If considering picking up bowhunting, bowfishing is a good way to get the hang of using a bow to strike the game — the bow can easily be retrieved to shoot again.
Since the first time I started bowhunting three decades ago, bows have progressed light years. Now it could be intimidating to get in to bow hunting since it seems like everyone is so high tech, but one great way to get started is bowfishing. It's a blast and does our lakes and rivers good by cleaning out the trash fish. If you miss a shot it's not like elk hunting where it may be your only shot of the year. So what? Cruise on another 20 feet and take another shot. And there are many ethnic groups like eating them so you may try to have someone lined up to take your fish to before you go.
Once while fishing I saw some 15-20 pound carp and that's what prompted me to start bowfishing. I bought a Fred Bear Whitetail Hunter bow and put a spool on it. I still use that old bow because I don't want to tear up my good bow. When bowfishing, you're going to be throwing it around and banging it up pretty good. Plus you'll get it all slimy and muddy. You don't have to go all out and buy a super nice bow to bowfish, just pick up an old bow at a garage sale and you'll be in business pretty cheap. As far as fast shots, I'm not too sure that a recurve isn't better than a compound.
For a reel I've always used my old Fred Bear reel. Years ago they started making the Zebco looking reels. Now there's bottle type reels as well. The line is stored in a bottle and zips out when you release the arrow. I can see how these may be better than mine. It's a real pain when you're walking down a slough and draw back to shoot and notice that your string is hung up on a bush 15 feet behind you. You have to always make sure that the string isn't tangled on your sights, brush or something.
For string you'll want some stout bowfishing line. It will be rubbing on rocks, zipping through fish and so forth so it needs to be fairly stout. Plus, if it breaks off you lose a $20 arrow. Personally I don't like super heavy line. On my old bow I think I have 60-pound, which is a little light but for my newer reel, I have 200-pound, which to me is a little heavy.

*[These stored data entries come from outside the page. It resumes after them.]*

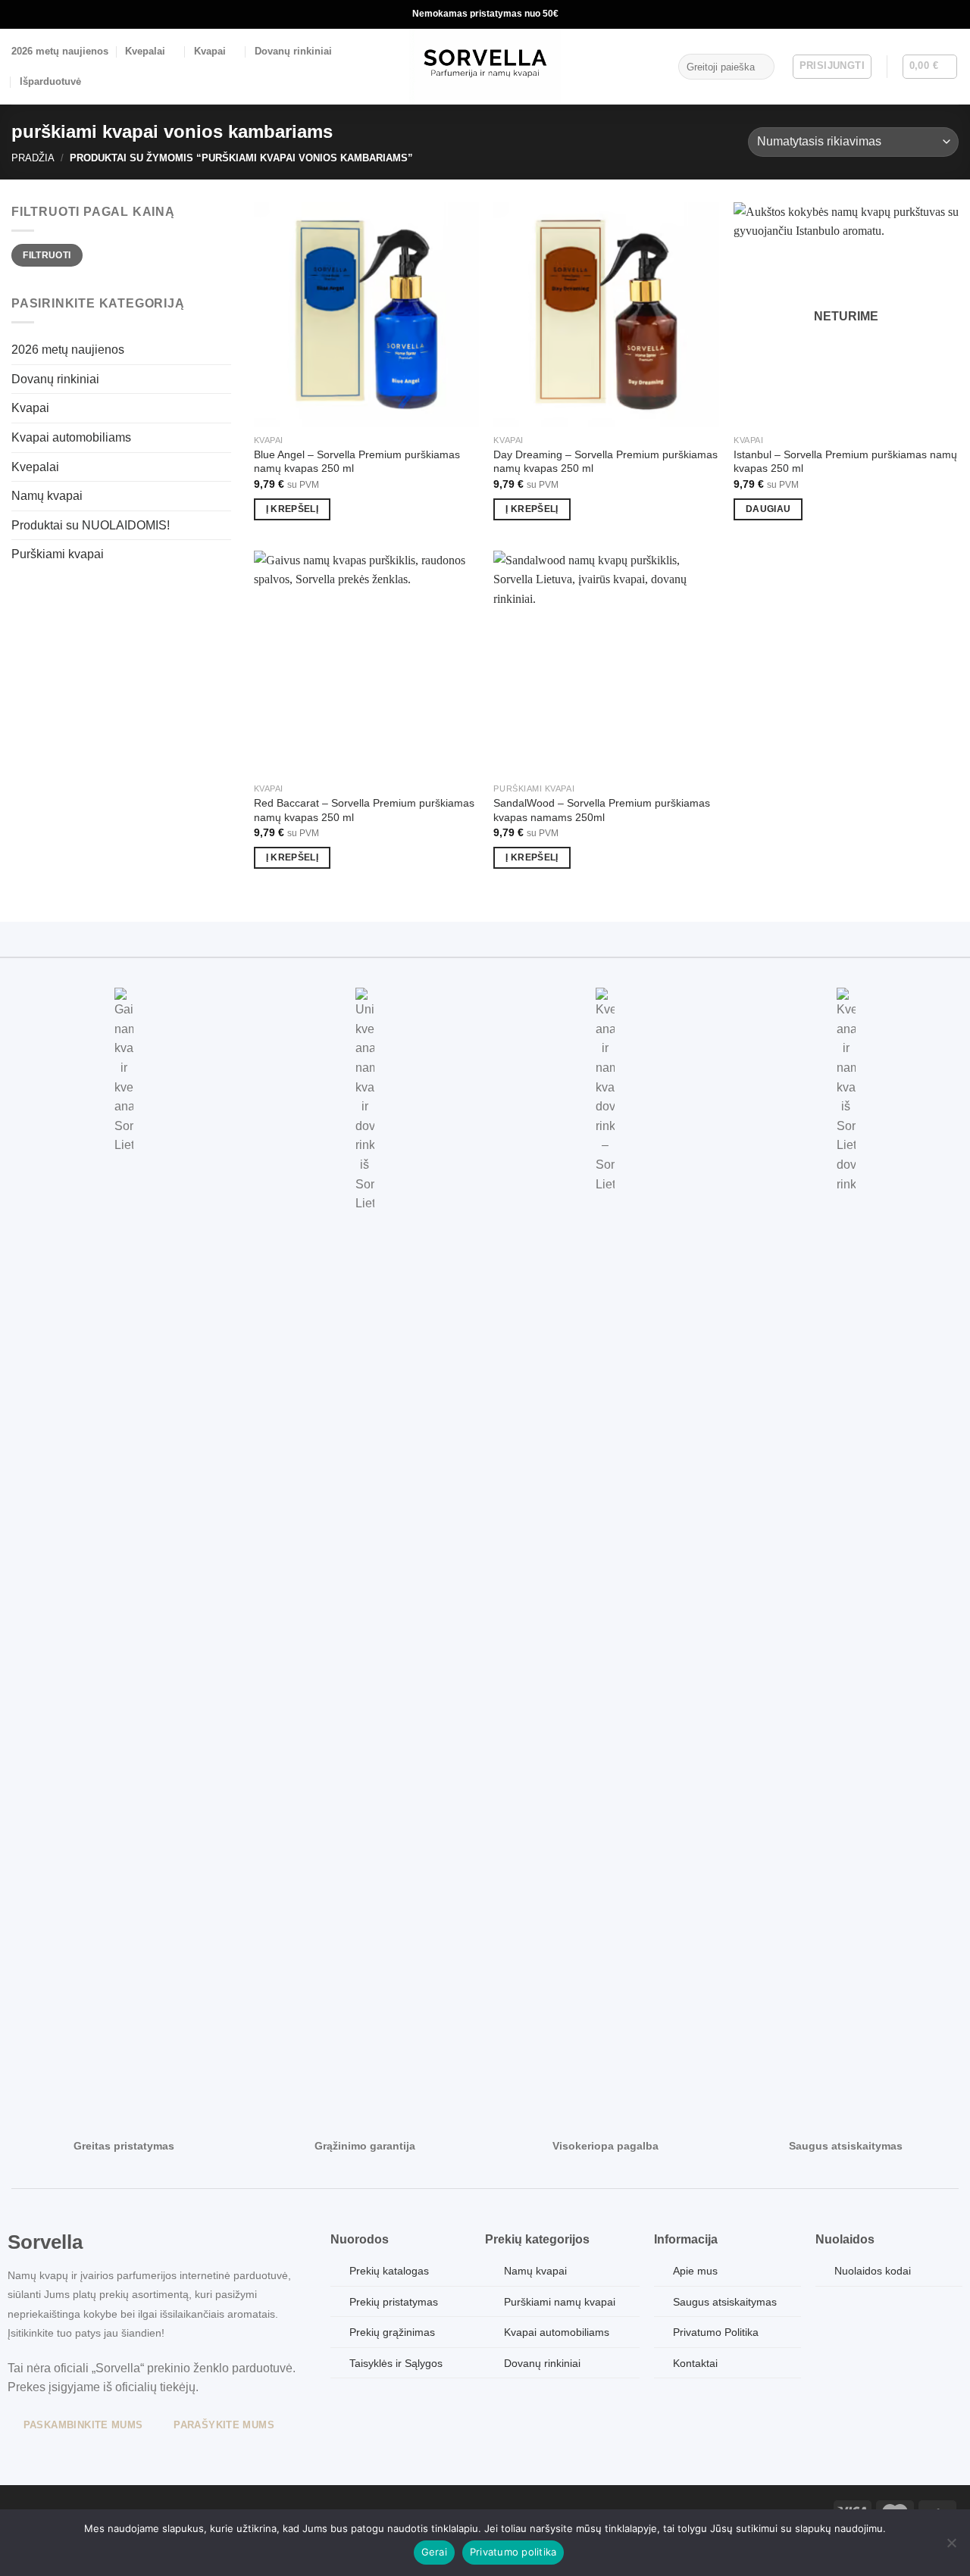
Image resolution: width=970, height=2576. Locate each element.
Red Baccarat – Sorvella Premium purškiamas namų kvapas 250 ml (364, 810)
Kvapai (210, 51)
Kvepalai (145, 51)
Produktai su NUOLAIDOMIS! (90, 525)
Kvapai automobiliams (71, 437)
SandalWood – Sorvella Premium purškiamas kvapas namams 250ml (601, 810)
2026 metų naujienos (59, 51)
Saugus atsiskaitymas (725, 2302)
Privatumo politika (513, 2552)
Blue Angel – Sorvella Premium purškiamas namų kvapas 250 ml (357, 461)
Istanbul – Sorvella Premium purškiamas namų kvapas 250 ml (845, 461)
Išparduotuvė (50, 81)
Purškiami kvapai (57, 554)
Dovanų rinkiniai (293, 51)
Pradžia (33, 158)
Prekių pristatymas (393, 2302)
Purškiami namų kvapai (559, 2302)
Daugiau (768, 509)
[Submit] (760, 67)
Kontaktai (695, 2363)
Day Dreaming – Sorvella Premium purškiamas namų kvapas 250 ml (605, 461)
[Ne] (951, 2547)
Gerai (434, 2552)
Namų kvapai (47, 495)
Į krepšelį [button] (292, 509)
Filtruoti (46, 255)
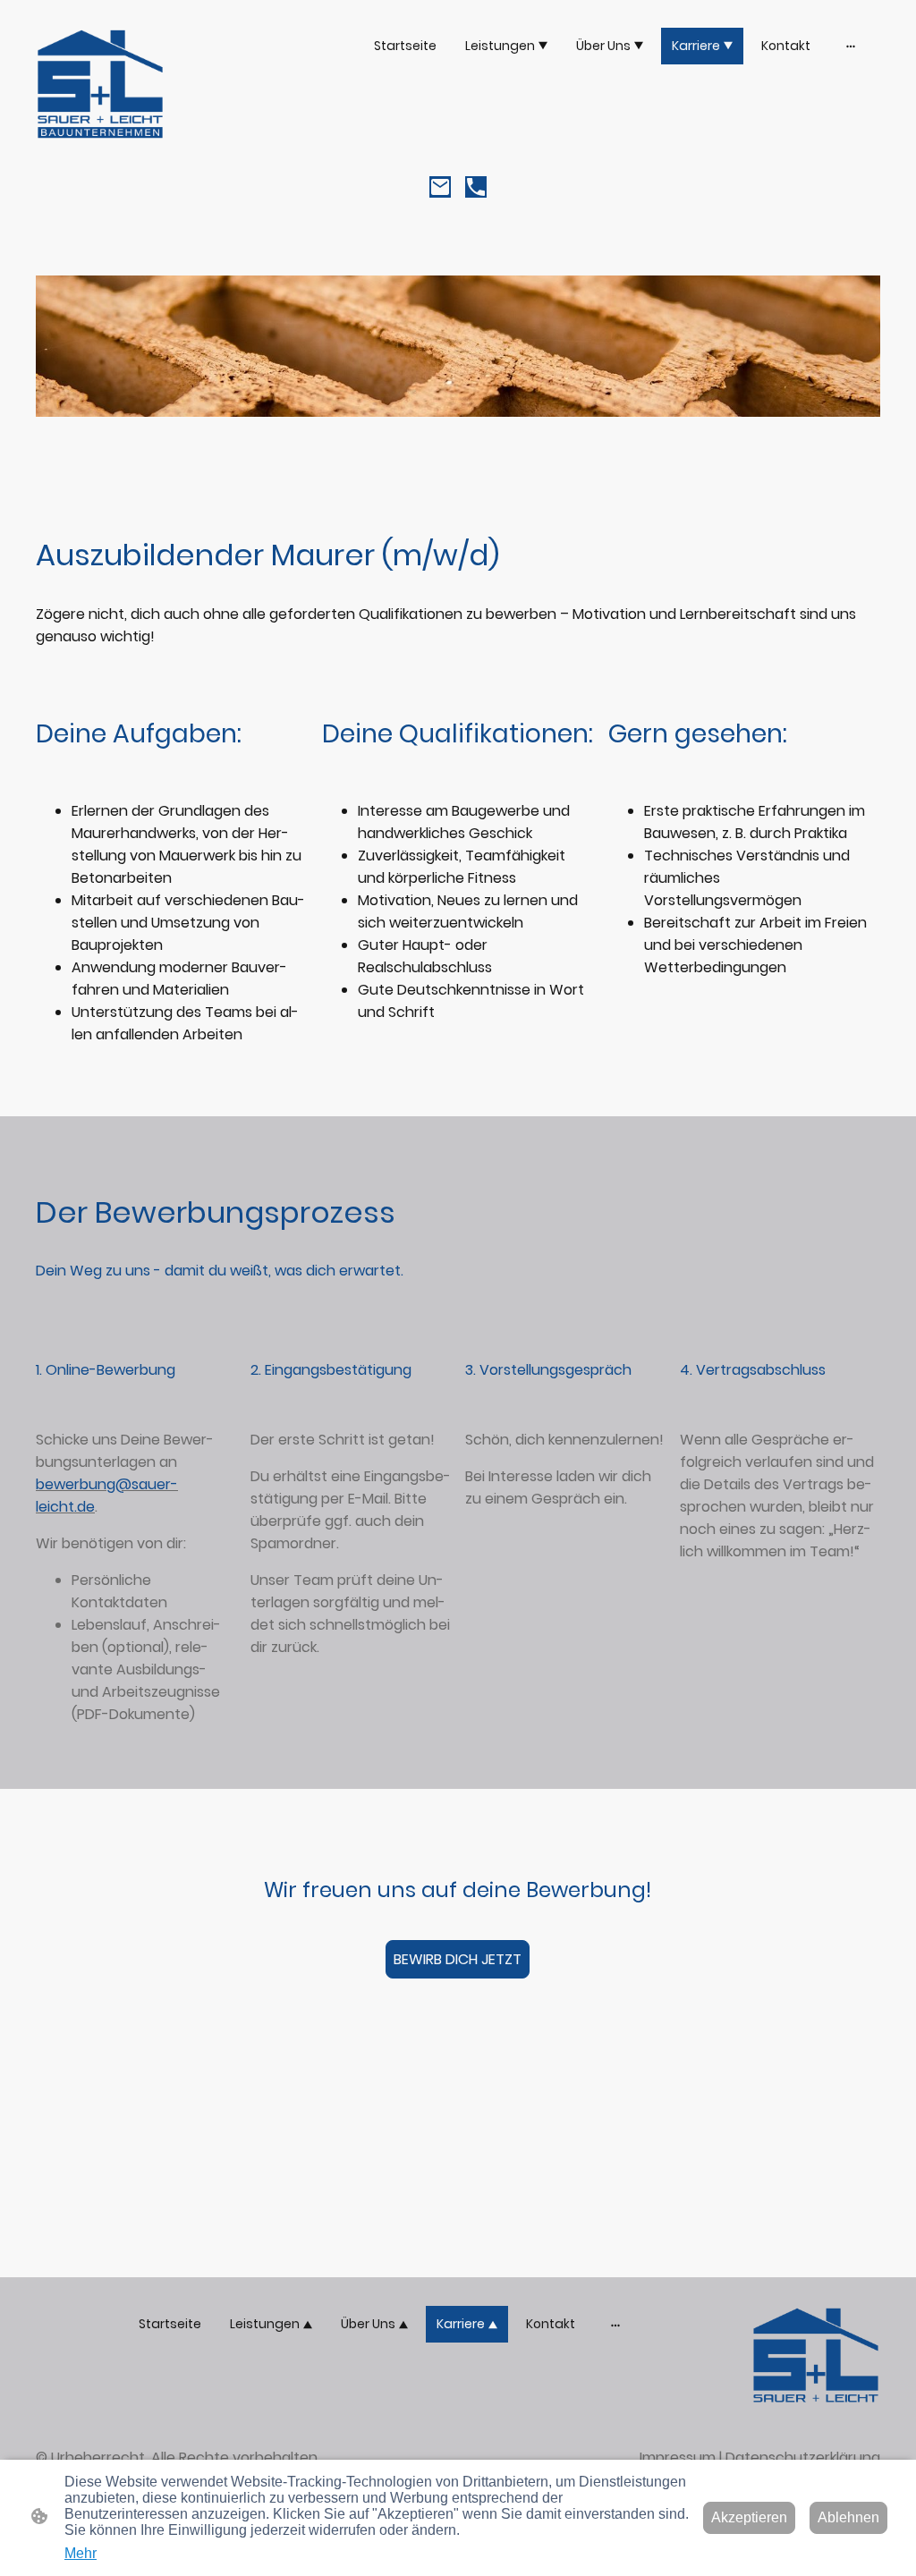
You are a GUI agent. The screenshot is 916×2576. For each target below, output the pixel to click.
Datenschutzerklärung (802, 2457)
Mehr (80, 2553)
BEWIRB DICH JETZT (458, 1959)
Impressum (678, 2457)
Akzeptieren (749, 2517)
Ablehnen (848, 2517)
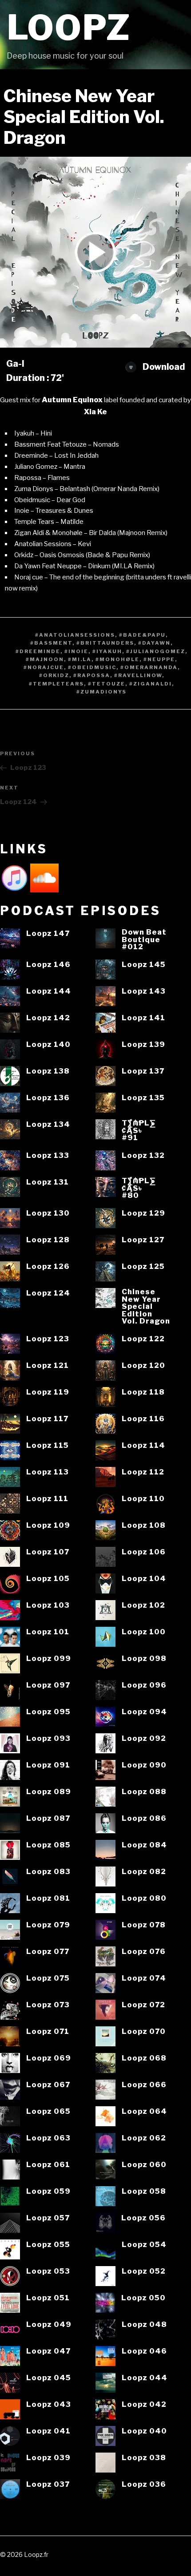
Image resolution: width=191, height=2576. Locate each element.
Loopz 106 (144, 1552)
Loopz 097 (48, 1685)
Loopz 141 (143, 1018)
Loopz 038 (144, 2457)
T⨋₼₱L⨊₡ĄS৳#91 (139, 1130)
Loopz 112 (143, 1472)
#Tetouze (106, 684)
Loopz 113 (47, 1472)
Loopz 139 (143, 1044)
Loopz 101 (47, 1632)
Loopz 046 (144, 2351)
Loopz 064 (144, 2111)
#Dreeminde (38, 651)
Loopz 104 (144, 1578)
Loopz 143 (144, 991)
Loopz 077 (47, 1951)
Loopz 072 (143, 2005)
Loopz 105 (48, 1578)
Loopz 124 (48, 1293)
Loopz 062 (144, 2138)
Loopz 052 (144, 2271)
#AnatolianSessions (75, 635)
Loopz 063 (48, 2138)
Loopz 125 (143, 1266)
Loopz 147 (48, 933)
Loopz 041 (48, 2431)
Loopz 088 (144, 1791)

Fishing arrows are made out of fiberglass although now they have carbon ones as well. I've used a lot of different types tips and arrows but right now I have two different tips, Muzzy Stingray Points and Muzzy Classic Fish Arrow with Quick Release Carp Points.
If you decide to purchase another style, just make sure that it has a tip that you can release fish quickly with. When I first started bowfishing years ago we had some arrows that required that you unscrew the tip all the way off, slide the arrow through the fish and then screw the tip back on.
When shooting was hot and heavy this was a pain. Plus, if you were in a hurry you had trouble holding on to all the tips, barbs and so forth with fish slime on them when you were scrambling.
No need to worry about getting a powerful, as fish flesh is extremely soft and the arrow usually pierces them throught their body.
If you're shooting deep it can get tricky. Even a heavy fiberglass arrow will deflect upwards somewhat. Then to further complicate things, you have the refraction factor. When you see a fish semi-deep you must aim below him. He is actually deeper than you think and if you don't compensate you will shoot over him. Wear polarized sunglasses to cut the reflection off the top of the water so you can see the fish better.
I love hunting carp in the spring when they're spawning and have hit three in one shot before when the males are in a line following females, but I've had great times later as well catching them in the willows or up in the flats feeding.
To hunt in shallow marshy water it's best to use a little Jon boat with a trolling motor. You have to be semi quiet in shallows because they'll spook since they're scared of getting snatched up by predators.
I've shot a million wading around, but the ultimate is hunting them out of a Jon boat with an elevated stand. Being up high, you'll be able to see them a lot better. On good days you can literally fill your boat.
It doesn't take a powerful bow. Fish flesh is extremely soft and half the time your arrow will zip through them anyway. So don't feel out classed if you don't own the ultimate bow for fishing — you'll be OK.
My buddy Scott McGann always tapes up his fingers so he doesn't get burned pulling in the big ones. He recommends using the regular white athletic adhesive tape and wraps his fingers.
Some people use a release but many don't. Some use a shooting glove. If you use a glove then you won't have to tape your shooting hand other than maybe your little finger. On a good day you'll be glad that you wrapped your fingers.
If you're shooting super big fish, you may want to use a dip net. It will help keep from losing some of the bigger fish and may also keep from having your string getting cut and losing your arrow. I never use one but it's an option.